One day, after he had gone out with his hat hanging on one ear and the nautical roll he liked to assume, one of his colleagues came up to the bar.
‘You want to watch your step with him, Kath, he said. ‘He’s a no-good guy.’ Most of the newspapermen talked in American.
‘He’s O.K.’ said Joy. ‘He’s just a great ass.’
‘We don’t like him. He makes a heck of a lot of trouble around the camera staff. You know – he picks his jobs, dodges the night calls and the dull stuff. Shoves himself in after someone’s worked some dame for all he’s worth for a shot. Pinches people’s negatives, if he hasn’t got a picture himself. He been trying to make you? You ought to bounce him.’
‘He’s always trying to date me up,’ Joy said. ‘I won’t though. I don’t like him.’
‘Who don’t you like, sweetheart?’ Mrs Tissot came up with her loose evening smile and put an empty glass on the bar. ‘You can’t be finicking in this game, you know. The customer is always right. Ain’t that so, Bobby?’
‘Sure is, Ma,’ he said. All the boys called her Ma. She. did not mind. After nine o’clock, she was just a great big world’s sweetheart. ‘But not that Chummerford,’ said Bobby. ‘You don’t want to let him hang round Kath.’
‘Why so not? Don’t you like him, Kath?’ Joy shook her head. ‘Oh, I do,’ said her mother. ‘I think he’s fun. I’ll have him if you don’t want him. What a scream, you know, pinching my little girl’s boy friends! Talk about taking candy from a kid!’ The taproom was too small and panelled for a laugh like hers. It ricocheted from wall to wall and bounded off the high-backed settles. ‘I’ll have him!’ she screamed.
And have him she did. Quite soon, she told Joy to make ready one of the top bedrooms. Chum was coming as a lodger.
He could not stand upright under the sloping ceiling. From her room below, Joy could sometimes hear him cursing when he hit his head. The tramp of his boots shook the house. He was in and out at all times of the day and night, wanting meals and snacks and drinks out of hours.
He was a nuisance. After the
bar was shut, he ruined the only peaceful time of the day by sprawling in the parlour telling stories. Joy would go to bed leaving him and her mother at it, and come down in the morning to remove the empty bottles and dirty glasses and pick up the beer bottle that was rolling about in the grate. She did not know if anything was going on between them, but she suspected it, for her mother seemed to be changing slightly, losing her cheeriness, a little belligerent, as if she were defending herself.
Joy did not think that Mr Tissot liked having Chum there, but as he kept the accounts, he knew how much the rent was needed. The receipts of the public house were going down. Chum was always in the bar, making such a noise, holding the floor, playing Mine Host in such an overbearing way that the newspapermen began to find somewhere else to go.
When Joy once asked her mother if Chum were going to stay for ever, Mrs Tissot flared up. ‘And why not? What’s it to do with you?’
‘Well, it spoils things. I don’t think people like him being here all the time.’
‘What do you mean? What are you insinuating?’ When on her dignity, Mrs Tissot could use quite long words without mispronouncing them. ‘Here, Chum,’ she called, as he lounged in, ‘listen to this chit coming the pi over me. This byblow of mine, dictating to me, who gave her a home, who rescued her.’
‘You did what?’ asked Joy. ‘Considering I gave up everything, everything I’d ever had or wanted to have, to come and look after you – ’
‘Look after me!
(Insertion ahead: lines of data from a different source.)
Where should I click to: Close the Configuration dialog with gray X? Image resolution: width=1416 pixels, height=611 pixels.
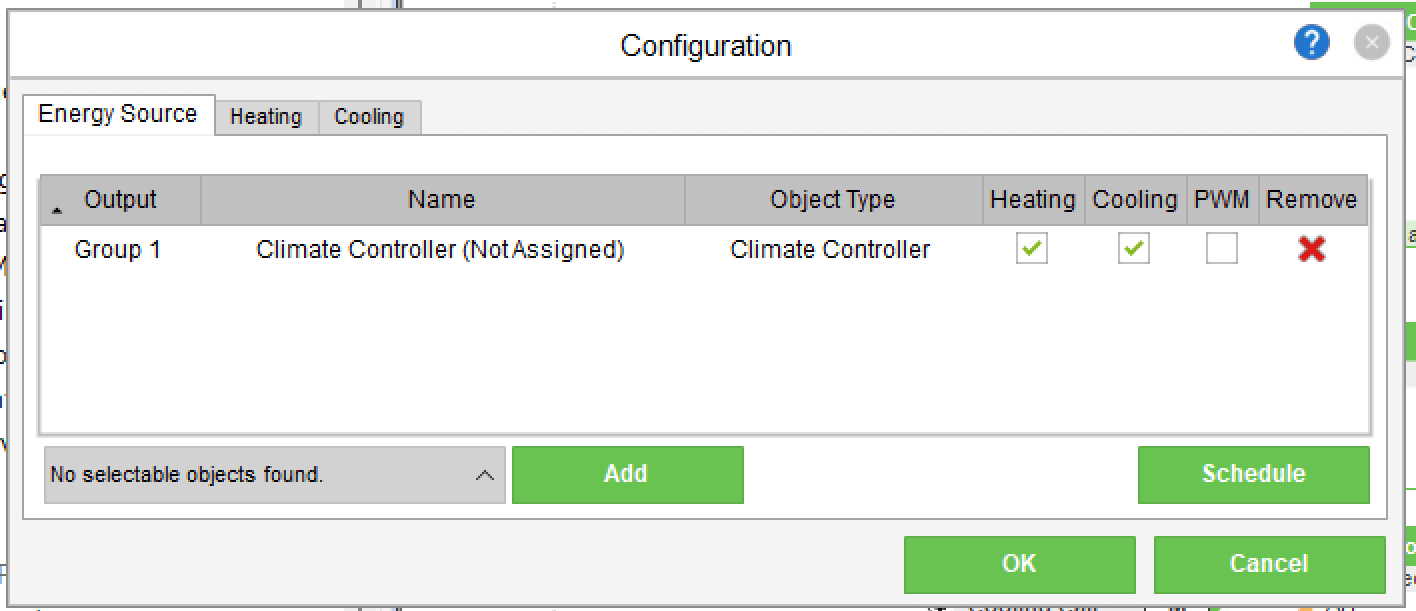(1372, 43)
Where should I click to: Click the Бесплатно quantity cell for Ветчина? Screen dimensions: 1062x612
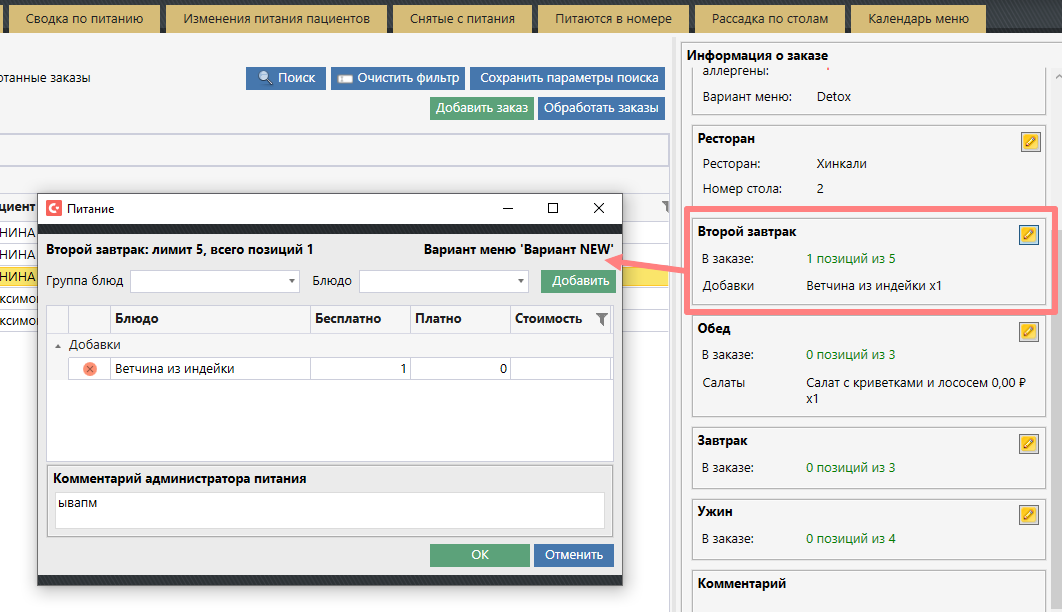tap(360, 369)
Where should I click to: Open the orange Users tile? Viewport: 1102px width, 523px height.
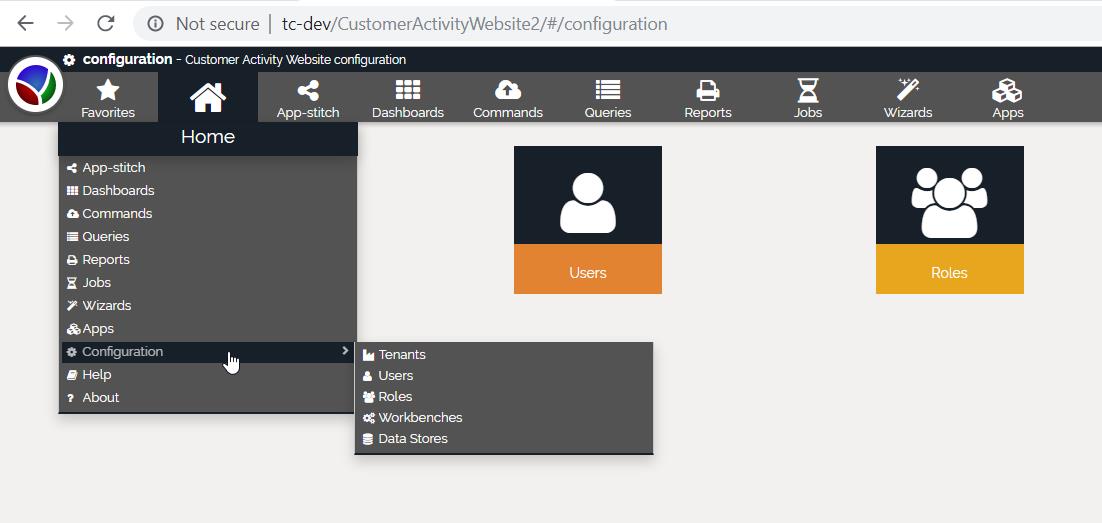[588, 220]
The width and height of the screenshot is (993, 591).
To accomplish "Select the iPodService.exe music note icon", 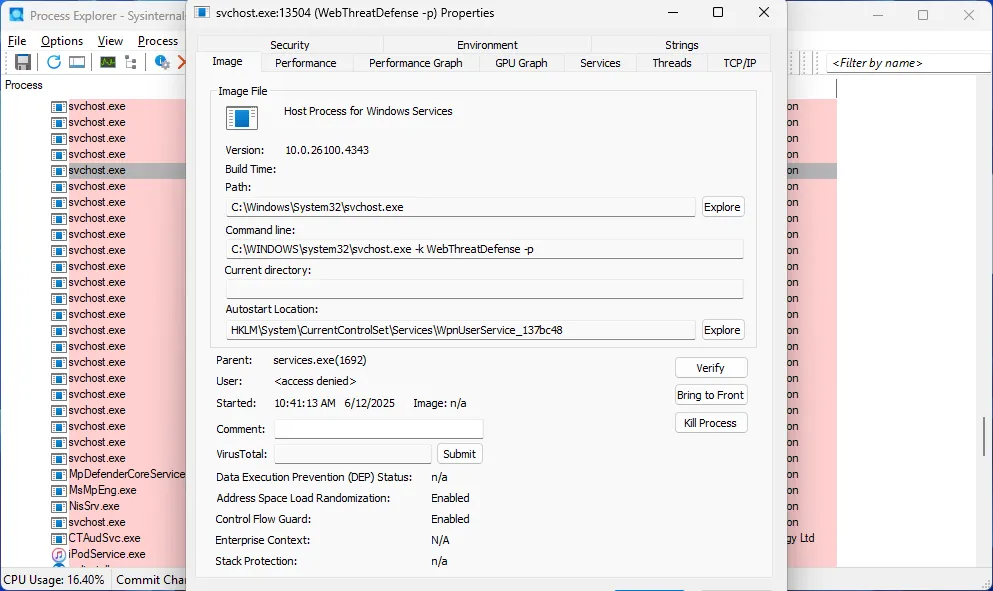I will coord(59,554).
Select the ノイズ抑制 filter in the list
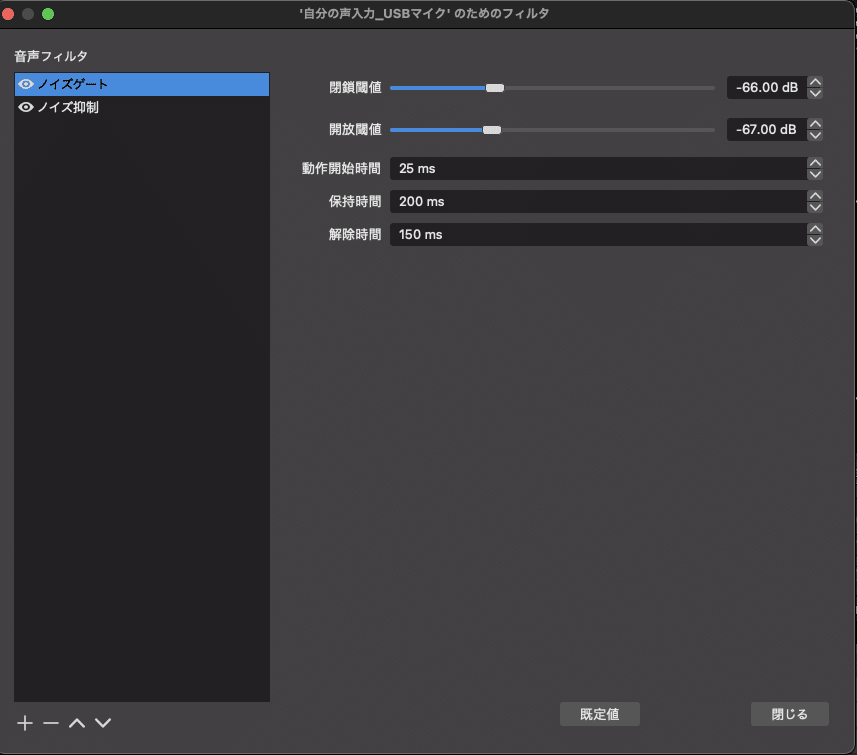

Ha! That’s a good one. I’m not in my dotage yet, my dewdrop, let me tell you …’ and on and on and on it went. Joy wished she had not said anything.
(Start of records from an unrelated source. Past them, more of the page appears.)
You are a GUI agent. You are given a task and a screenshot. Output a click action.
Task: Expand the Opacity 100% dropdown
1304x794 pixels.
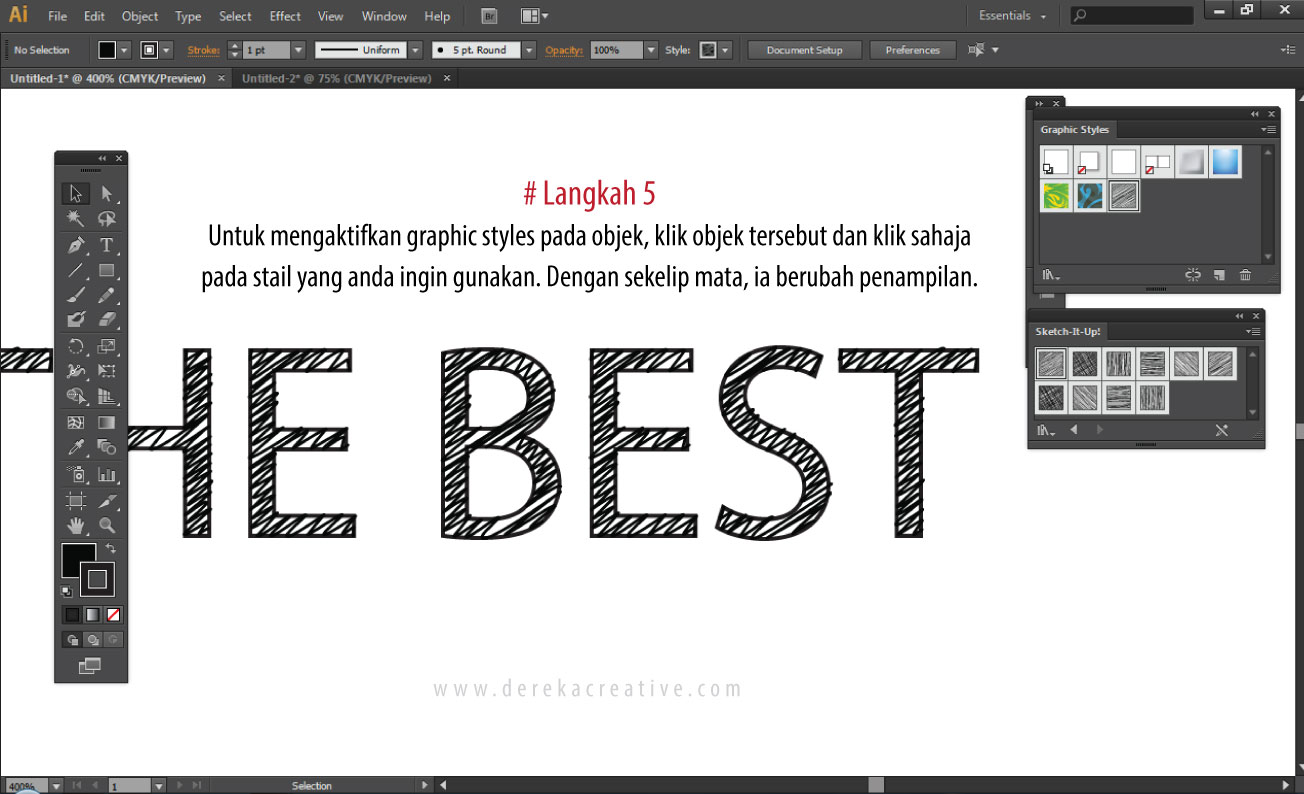[651, 50]
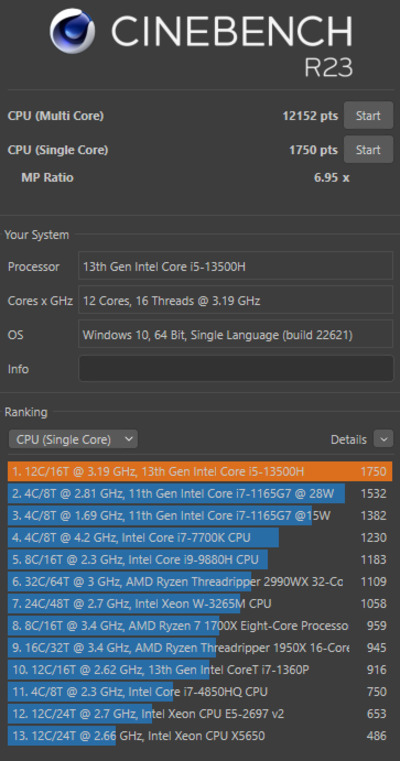The height and width of the screenshot is (761, 400).
Task: Start the CPU Single Core benchmark
Action: [x=368, y=149]
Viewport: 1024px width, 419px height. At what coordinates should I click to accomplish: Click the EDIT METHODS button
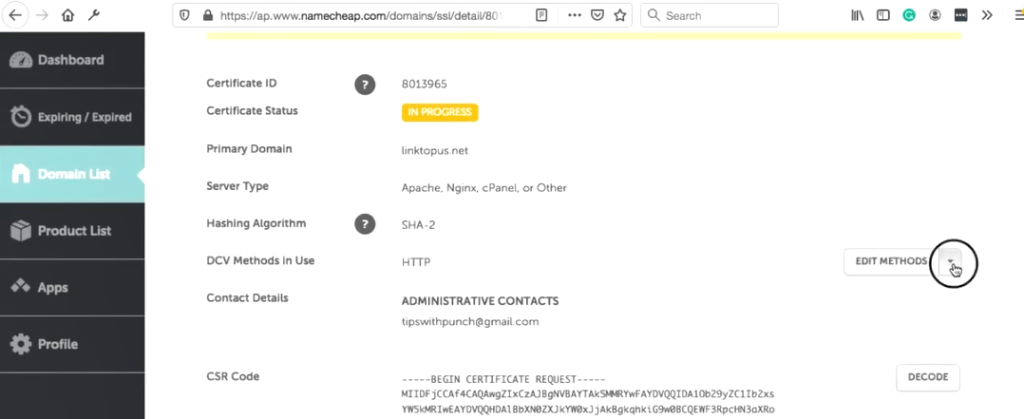891,261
Mrs Tissot wanted more and more looking after. She was becoming even less help with the business. Between them, Joy and Mr Tissot kept the place going. He showed silent sympathy by moving the empties for her and making vague moves towards taking a tray from her hands, and coming home from his constitutional with a tattered bunch of anemones or a fern heeling over in a pot. Sometimes when she came down in the morning, she would find that he had swept and tidied the bar for her the night before.